Non si dimostrò dotato di particolari inclinazioni fino all’età
di sedici anni, quando sentì il bisogno di un’istruzione e fu avviato
agli studi sistematici presso la scuola dei Gesuiti, presente in città.
Proseguì gli studi all’università di Catania, dove, pur frequentando i
corsi di diritto, mostrò una particolare predilezione per la medicina, le
scienze naturali, la filosofia, le belle lettere. Uomo eclettico, spaziò
dai poemi filosofici (“L’Adamo” 1709), alla raccolta di sonetti
(“L’Emblema” 1716), al poema teologico (“L’Apocalisse” di San
Paolo 1750). La sua fama stentò a decollare in Italia, mentre divenne
conosciuto ed apprezzato in Europa: lo attesta l’amicizia epistolare che
lo legò al filosofo inglese George Berckley i cui reperti sono ancora
visio­nabili all’interno del museo. Di carattere schivo, distratto,
solitario, continuò la sua opera fino a quando il 7 febbraio 1740 la
morte ci privò di una delle personalità più grandi del XVIII secolo. 
Il nome dello studioso modicano resta comunque legato alla
costruzione delle “stufe mercuriali” per la cura delle malattie
luetiche.


  IL MUSEO “Tommaso Campailla”
Strano museo quello del Campailla: due sole stanze lo compongono. Nella prima stanza, intesa come uno studio medico, si respira aria di fine ottocento, e per la sua suppellettile e per gli strumenti medici d’epoca
ivi esposti. Nella seconda stanza l’alta volta annerita dal fumo, il
pavimento sconnesso fatto di piastrelle quadrate, ora rosse ora avana, le
pareti crepate in più punti, l’umido, il lungo ovattato silenzio,
l’odore del tempo, riportano decisamente indietro al 1600. Lì dentro si
può ammirare l’opera del Campailla: le sue stufe create per la cura
della sifilide, intatte dopo 300 anni, crudeli, inviolate e misteriose su
cui tanto è stato detto, ma nulla di definitivo.

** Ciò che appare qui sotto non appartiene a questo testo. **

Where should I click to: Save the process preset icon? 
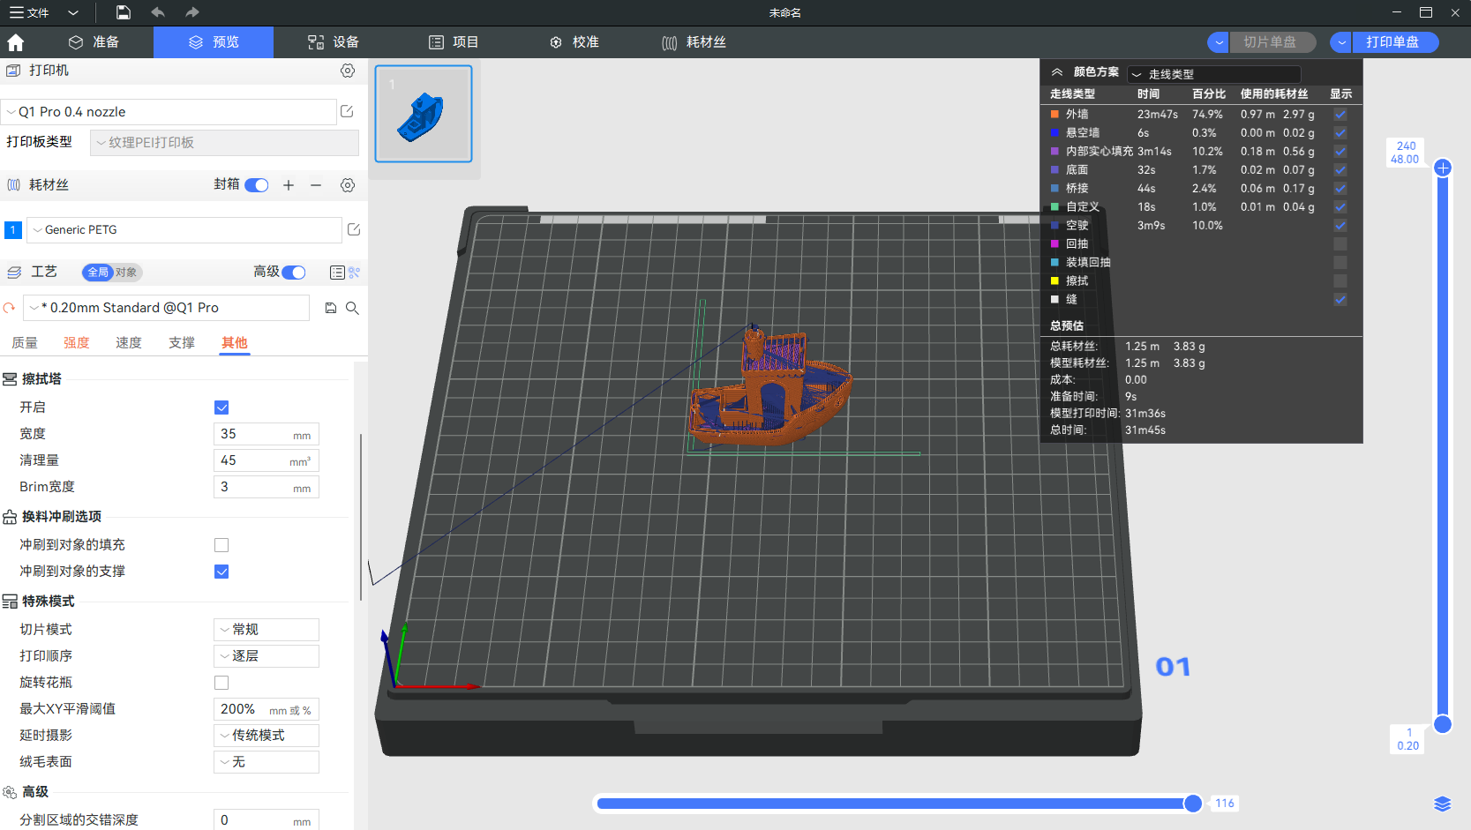[331, 308]
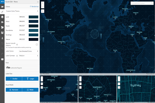Toggle Recolor Icons & Patterns switch
Image resolution: width=155 pixels, height=103 pixels.
click(37, 45)
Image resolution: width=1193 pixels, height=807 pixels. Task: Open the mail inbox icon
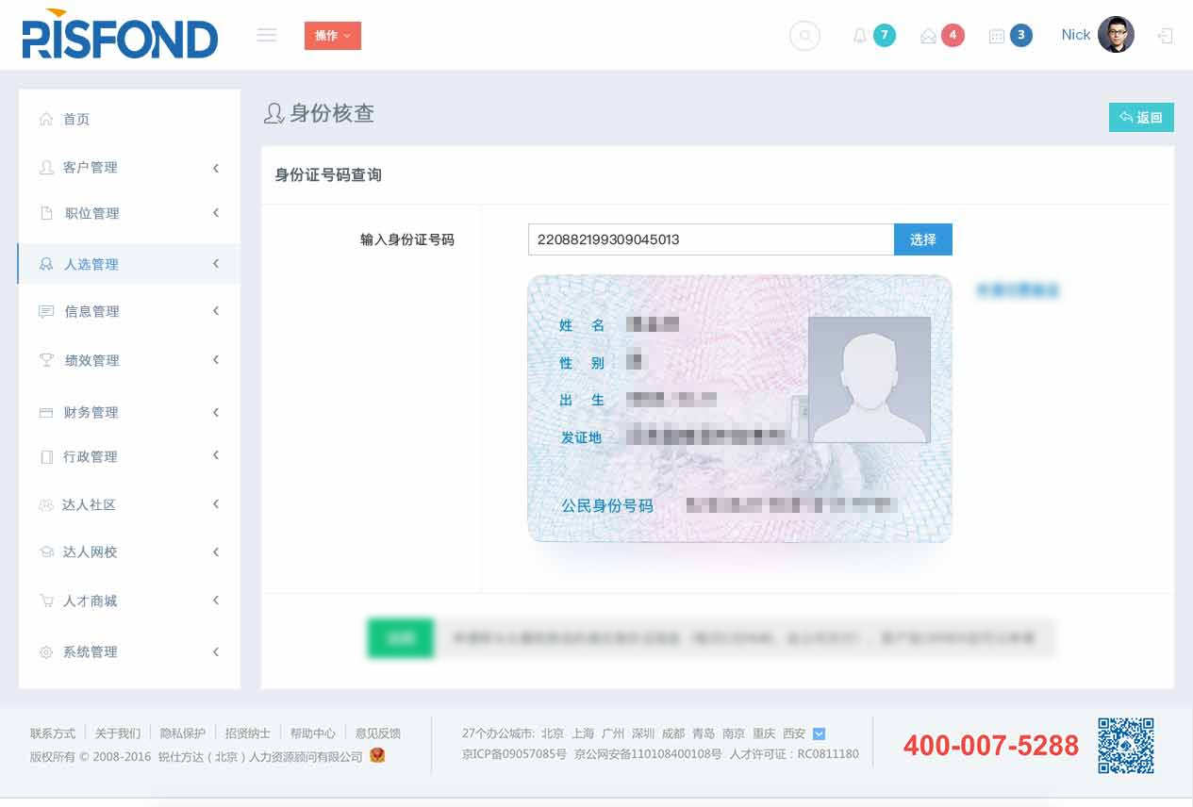[x=929, y=36]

        LE STUFE MERCURIALI
Le tre stufe non sono altro che tre botti costruite con un legno spesso cm. 20 del quale si ignora la natura e che a tutt’oggi resta, dopo 300 anni,
intatto e durissimo. Interamente avvolte all’esterno da un duro impasto
di non chiara composizione dello spessore di cm.
2, le stufe si animavano nel passato in primavera e in autunno, Lì
dentro si bruciava, come in un rito pagano, cinabro ed incenso ed i
luetici ne uscivano ritemprati e ristorati. Quale misteriosa reazione
chimica avveniva in esse? Proviamo a ricostruirne il funzionamento. Nel
cortiletto scoperto si bruciavano in un braciere grossi pezzi di carbone
forte. Il fuoco veniva al momento giusto introdotto nella stufa. Raggiunti
i 60-70 gradi 
il braciere veniva ritirato e cedeva il posto al malato che entrava
tenendo in mano una lucerna ad olio che appendeva ad un chiodo fissato
nella botte alla sua destra e che serviva per farsi luce e nell’altra un
piccolo braciere colmo di fuoco ardente che posava tra le sue gambe,
mentre egli si sedeva su una minuscola sedia priva di spalliera. forse i
periodi ottimali per il loro impiego.

La cartina per la prima fumigazione era di mezzo grammo di cinabro e di un pizzico di incenso, l’incenso pare servisse per rendere l’aria più respirabile, mentre del primo di imbeveva tutto il corpo del malato. La dose di cinabro veniva raddoppiata la volta successiva. Le fumigazioni
erano normalmente nove e venivano praticate a giorni alterni. Nei casi più
gravi si praticavano fino a dodici, tredici

fumigazioni
e si usavano fino a due grammi di cinabro. Il malato riceveva il miscuglio
di cinabro e incenso posto nella parte bassa della porta, mentre
attraverso lo spioncino posto nella parte alta della stessa, egli veniva
continuamente controllato dato che non tutti sopportavano le fumigazioni.
A pizzichi la mistura veniva lasciata cadere dal paziente nel bracierino.
Dieci minuti dopo il suo ingresso il malato veniva fatto uscire e stendere
sul suo letto, dove continuava le sudorazioni. Lo scopo di questo sistema
era quello, almeno nelle intenzioni, di utilizzare l’azione topica e
sistemica insieme del mercurio.
C’è
da chiedersi come potesse rimanere un ammalato, dentro un ambiente così
caldo, saturo di anidride carbonica, di vapori di incenso, e di mercurio
per un tempo così lungo. Nonostante ciò i risultati con la stufa di
Campailla dovettero essere buoni se il suo uso richiamò pazienti dal
circondario e se sino ai primi anni del ‘900 nelle stazioni climatiche
più importanti d’Italia si potevano trovare dei tabelloni con la
scritta “A Modica le botti del Campailla per la cura della lue”.